県議会議長ポストのたらいまわし

山梨県議会議長が半年で交代した。

議長ポスト争いで頭に血が上り、予算審議をすっぽかしてから僅か1年半。突貫工事で議会基本条例を仕上げて半年余。相も変わらずの体たらく。嘆かわしい。

 

山梨県議会といえば、こちらに住まいして間もなく、親しくなった県庁幹部から、議会質問は県庁職員が作っていると聞かされてびっくり仰天。その後も何人かの現職・OBに訊いてみたが、事実のようだ。何でも、担当職員が議員先生にビッタリ張り付いているとか。これで月77万円の議員報酬、同じく月23万円の政務活動費、計月100万円が貰えるのならいいねえ(政務活動費は会派に月一人当たり5万円)。

 

これも越してきて間もなく、地元紙に県会の質疑の様子が載るが、妙に「キレイ」なのだ。もっとドロドロした、脱線気味の質問があってもいいのでは、と疑問に思っていたが、それならと納得した。シナリオができているのだ(ほんの一部の党派を除いて)。ならば極端な話、当選したばかりの1年生議員でも議長職が務まるだろう。

 

それほどに軽い県議会議長ポストだから、たらいまわしすることに、議会運営上の不安はないということだ。一度だけ県議会の議長室に足を踏み入れたことがあるが、何よりも感動したのがズズズズズズーと壁に掲げられた歴代議長の写真だ。もうはみ出しているという様だ。せっかくだから、偉人館のスペースを半分くらい提供してもらって掲示してはどうかねえ。

 

さて本題。この軽さの程度は全国的にみていかほどのものか調査することにした。

ネットで「県議会議長ポストのたらいまわし度ランキング」なんてものがないか探したが、さすがにない。

 

仕方がないから、ネットを使って本邦初の調査をかけることにした。

「〇〇県議会議長 歴代」の〇〇に県名を入れて検索すると、「歴代議長・副議長一覧」が先頭で引っかかってくる場合が少なくない。もちろん、そういうところばかりではない。山梨県も歴代議長は冷たく扱われているようで、お誂え向きのデータは取れず、多少推定が入っている。

- **与えられたデータ**
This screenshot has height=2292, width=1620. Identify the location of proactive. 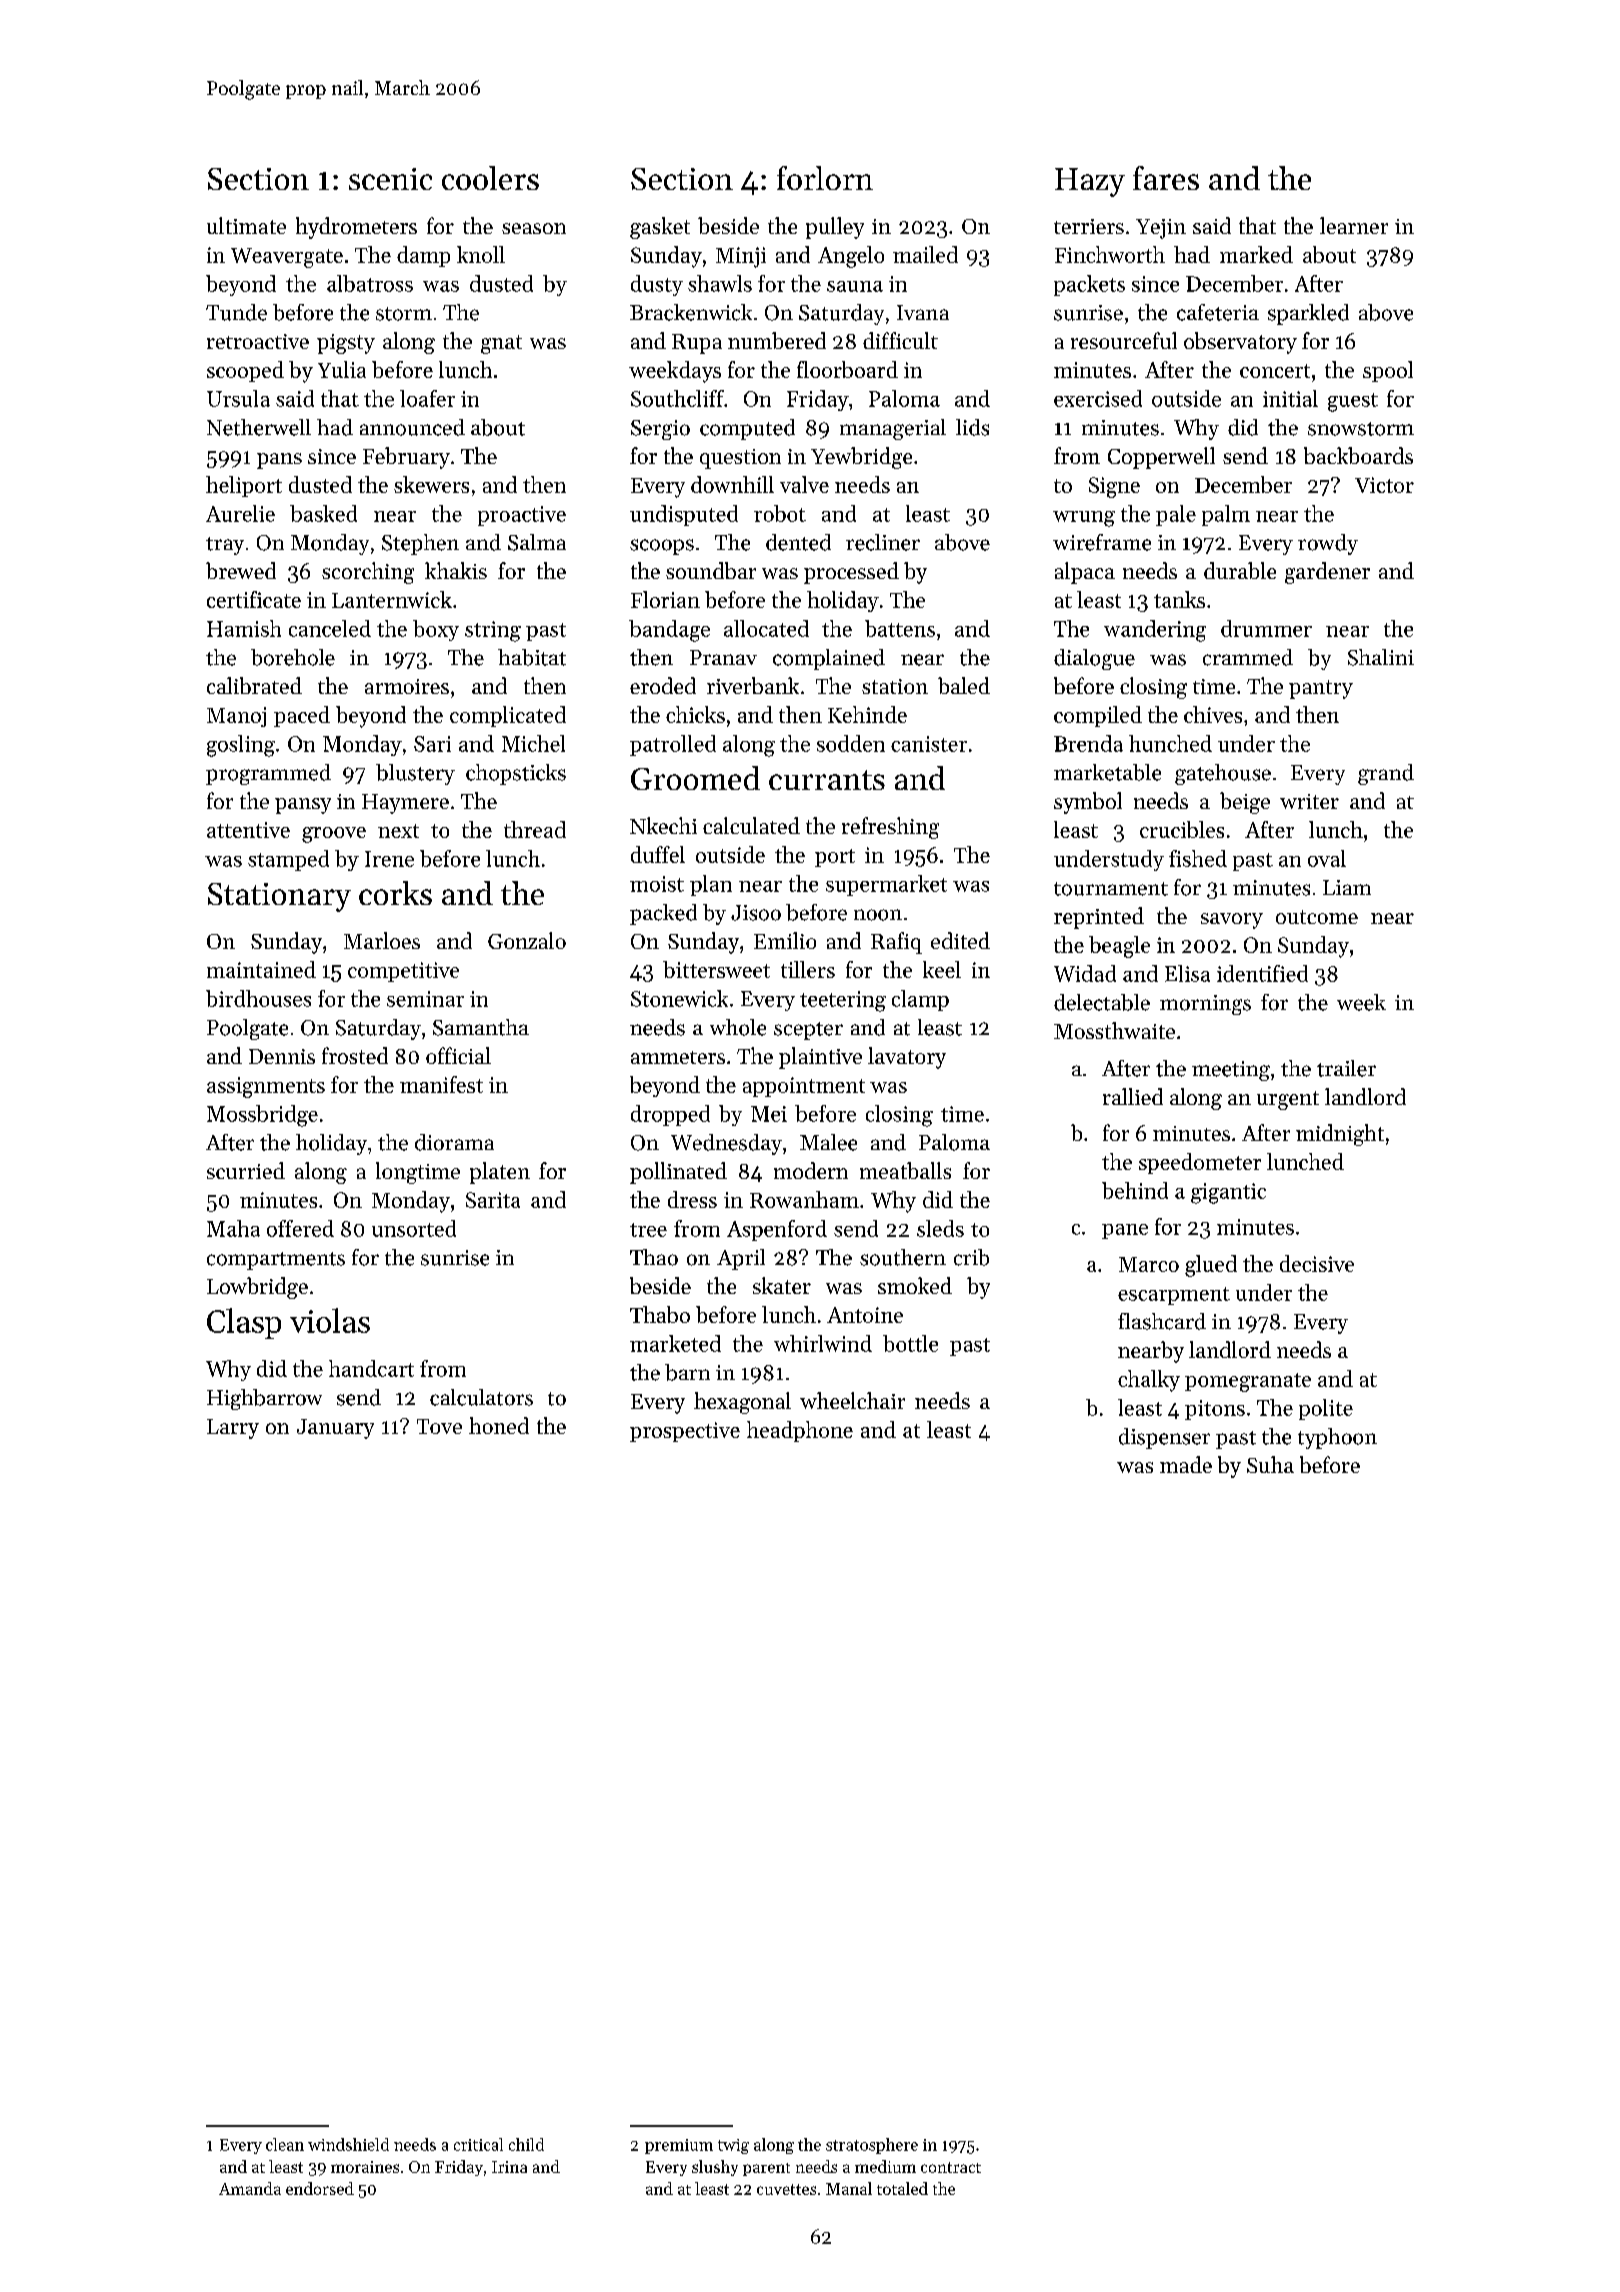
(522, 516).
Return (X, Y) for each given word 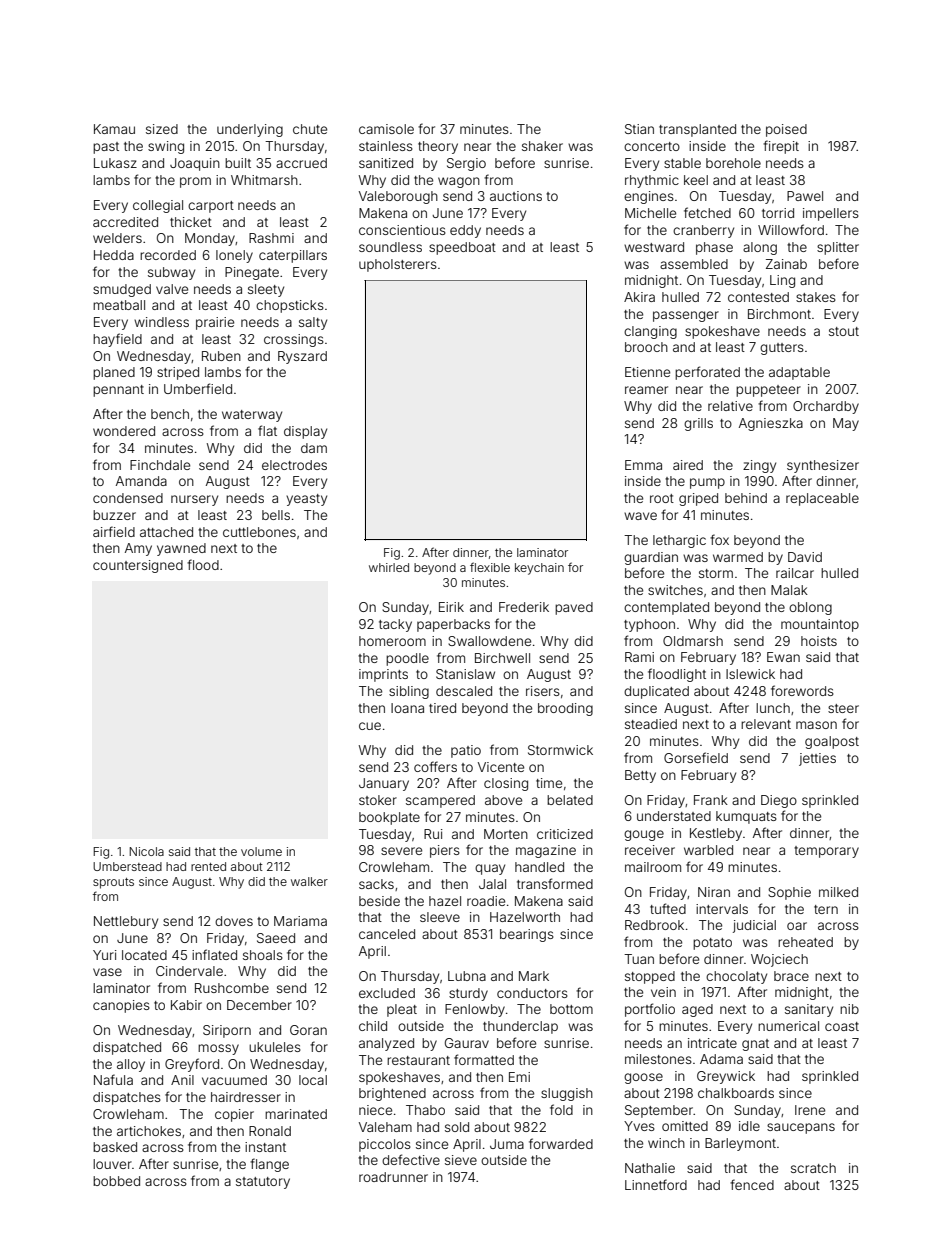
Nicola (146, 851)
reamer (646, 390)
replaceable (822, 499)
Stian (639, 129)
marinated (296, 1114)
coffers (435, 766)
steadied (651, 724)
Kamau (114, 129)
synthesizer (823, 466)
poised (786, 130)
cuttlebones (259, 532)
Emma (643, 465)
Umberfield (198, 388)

- **目標**
引用文の筆者が、当選したばかりの1年生議員でも議長職が務まるだろうと考えるのはなぜか、説明せよ。

- **課題の結果**
県議会の質疑には、ほんの一部の党派を除いてシナリオができているからだ。筆者は、議会質問を県庁職員が作り、担当職員が議員に張り付いていると聞いており、地元紙に載る質疑が妙に「キレイ」なのもそのためだと納得している。